(Source data)
BEGIN

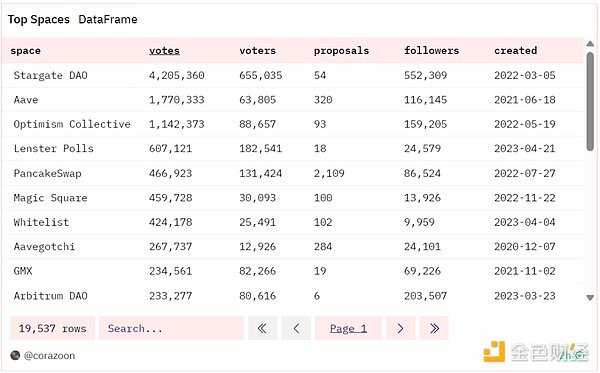Image resolution: width=600 pixels, height=373 pixels.
Task: Sort by followers column header
Action: [x=432, y=50]
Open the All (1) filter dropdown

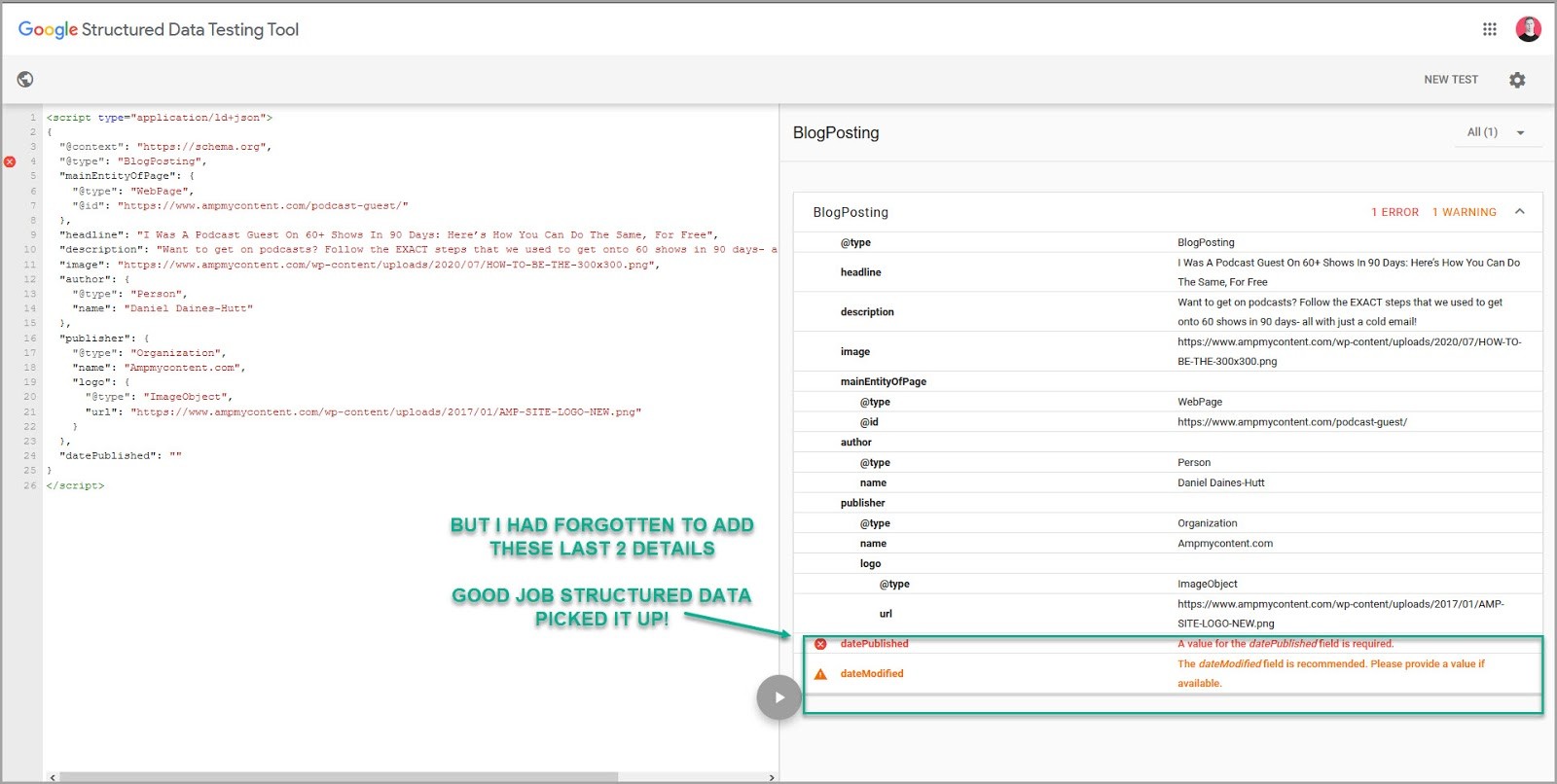click(x=1496, y=132)
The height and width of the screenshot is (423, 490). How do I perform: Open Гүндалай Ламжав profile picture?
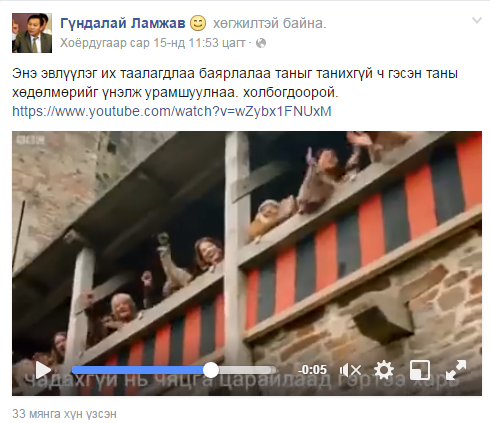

END

§ WHAT YOU WILL DO
Omit the pictures and write out the lines above from the one with "Open the All (1) filter dropdown" through the last, unchanged.

§ ANSWER TO THE EXERCISE
Open the All (1) filter dropdown

click(x=1496, y=132)
The height and width of the screenshot is (423, 490). How do I perform: Open Гүндалай Ламжав profile picture?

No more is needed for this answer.